### [Text block]
# Fog Chiller review - GOTFOG.COM fog chiller



## wicKED (Sep 16, 2011)

Here is a review I did on a GOTFOG.COM fog chiller I built with some wicKED mods. Here is the link to the FOG CHILLER


----------



## Pumpkin5 (Aug 8, 2010)

:jol: Thanks for the review wickED!!! I have the most problem with my fog machines each year and the cleaning and storing of the darn things. I probably spend $400.00 per year on new fog machines. I do EVERYTHING the manufacturers tell you to do...rinse it with cleaner, store without fog fluid...blah, blah, blah....and when that doesn't seem to work....I just am not an electrical...'fix it' type of gal. I am more artistic and like to paint up props and myself and the surroundings...but I do love the fog for atmosphere!!! My dream is to own an Antari Low lying fog machine but at $749.00...I don't see it happening unless I win the lottery....REAL SOON!!! I bought a couple of the Mister Kool low lying foggers that quit after the first year...and one of them quit after the first reheasal BEFORE Halloween. Absolute crap in my opinion. I will probably have to make due with the cheap crap again this year...but thanks for the advice and the "how to" info.


----------



## wicKED (Sep 16, 2011)

[Text and element pointing records]
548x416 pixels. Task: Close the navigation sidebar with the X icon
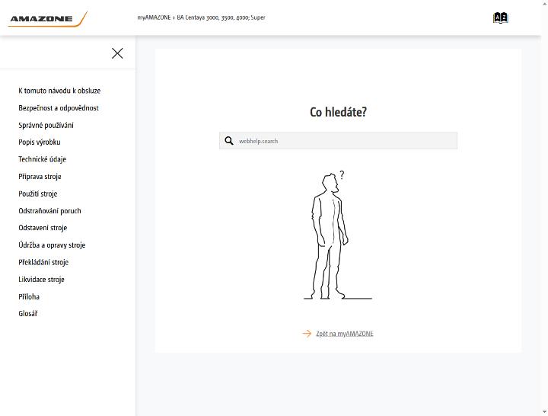tap(117, 53)
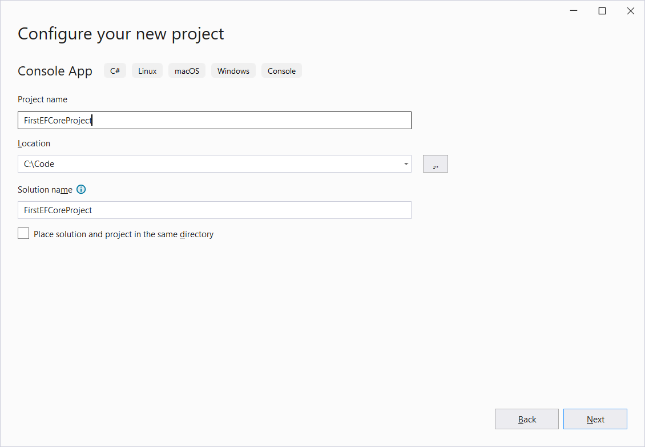
Task: Click the "Configure your new project" heading
Action: click(121, 34)
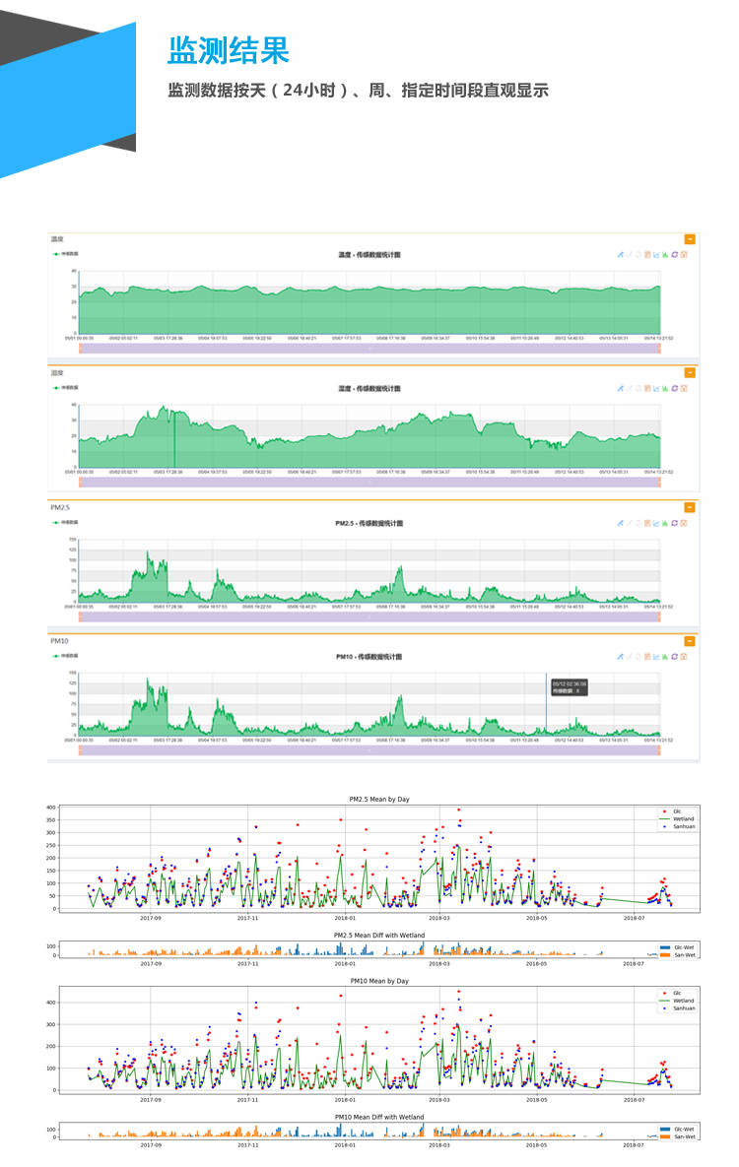This screenshot has width=739, height=1167.
Task: Click the purple zoom slider under PM10 chart
Action: click(x=370, y=750)
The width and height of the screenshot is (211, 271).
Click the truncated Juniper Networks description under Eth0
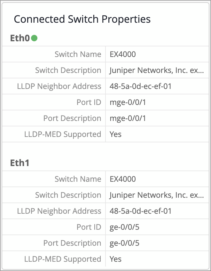point(156,70)
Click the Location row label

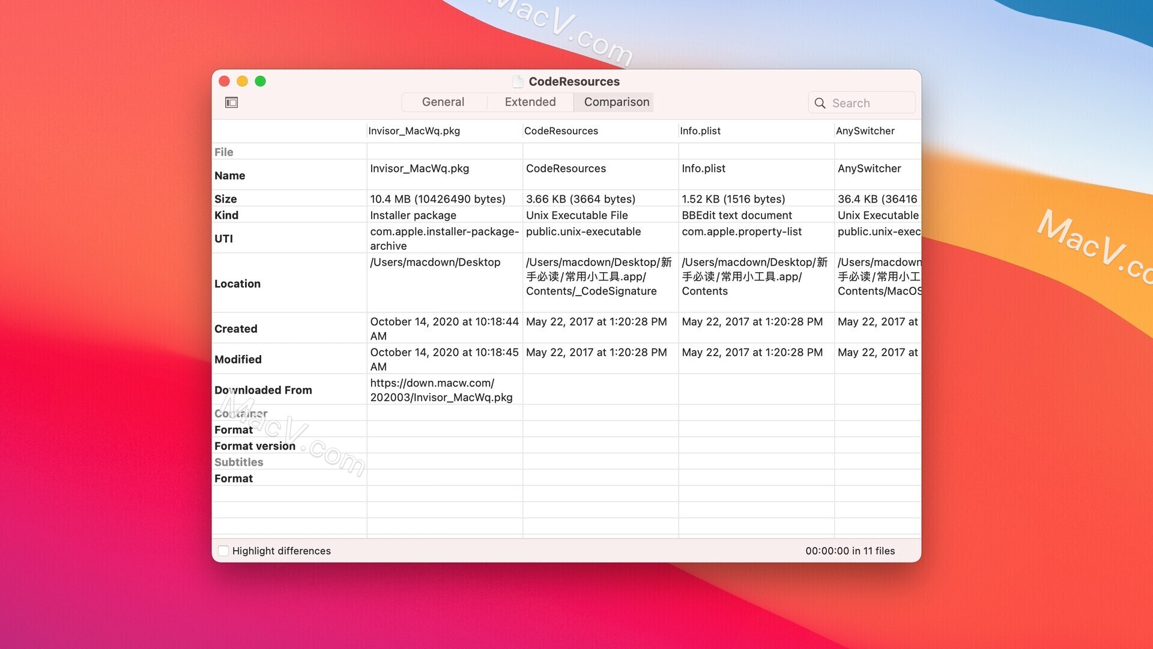tap(237, 284)
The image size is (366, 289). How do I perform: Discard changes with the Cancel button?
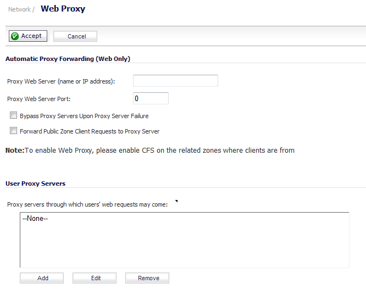pos(75,36)
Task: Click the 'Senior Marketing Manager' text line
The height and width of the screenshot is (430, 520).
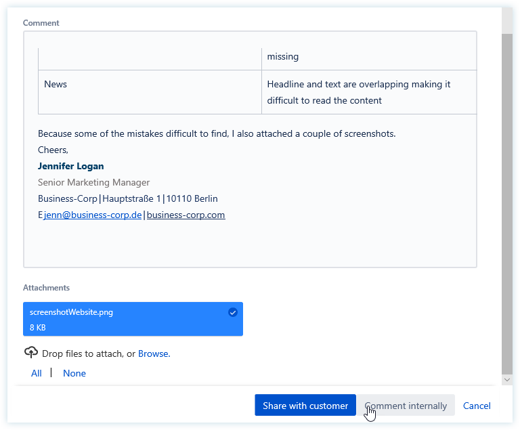Action: 93,182
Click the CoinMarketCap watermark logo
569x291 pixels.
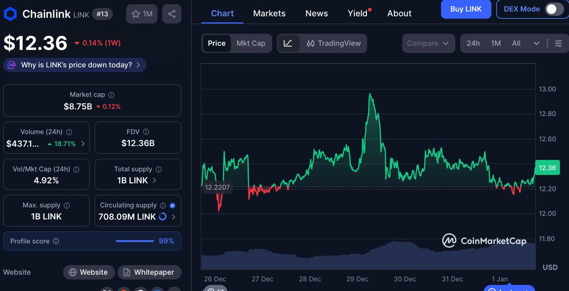[485, 240]
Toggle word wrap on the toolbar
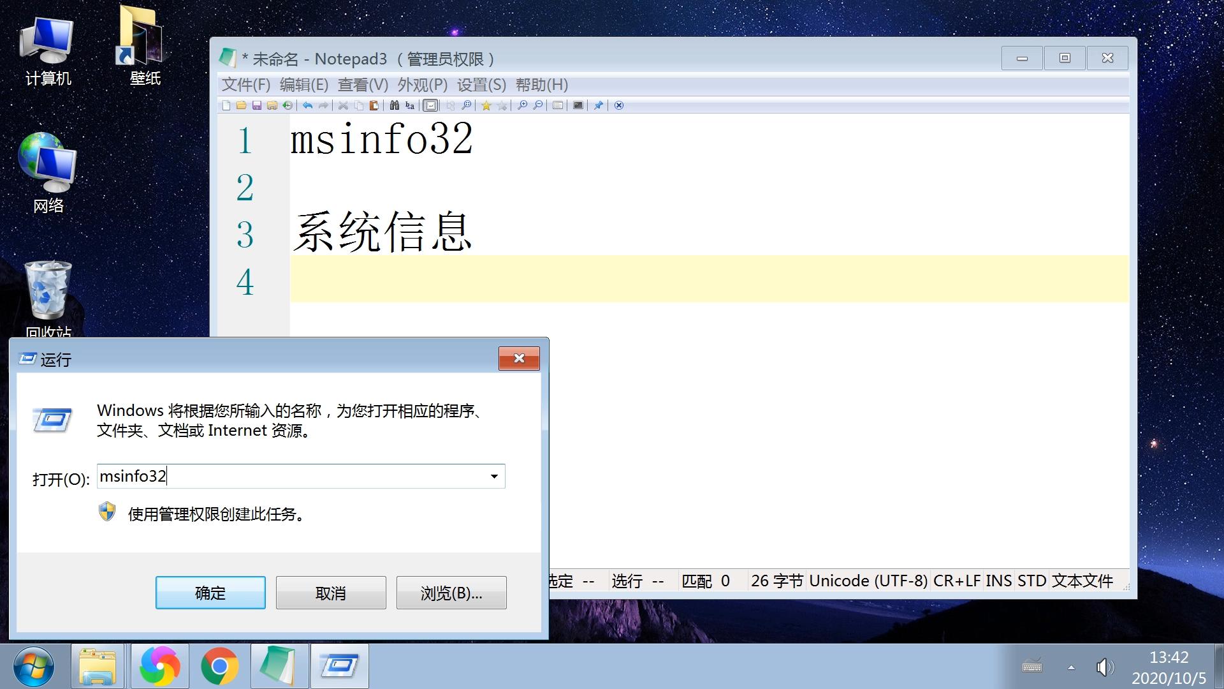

### [Written request A]
In the fog chiller thread, what price does Pumpkin5 give for an Antari low-lying fog machine?
### [Written request B]
From the fog chiller thread, extract word for word the passage starting with "Here is a review" and going on through "(Aug 8, 2010)".

### [Worked answer A]
$749.00

### [Worked answer B]
Here is a review I did on a GOTFOG.COM fog chiller I built with some wicKED mods. Here is the link to the FOG CHILLER


----------



## Pumpkin5 (Aug 8, 2010)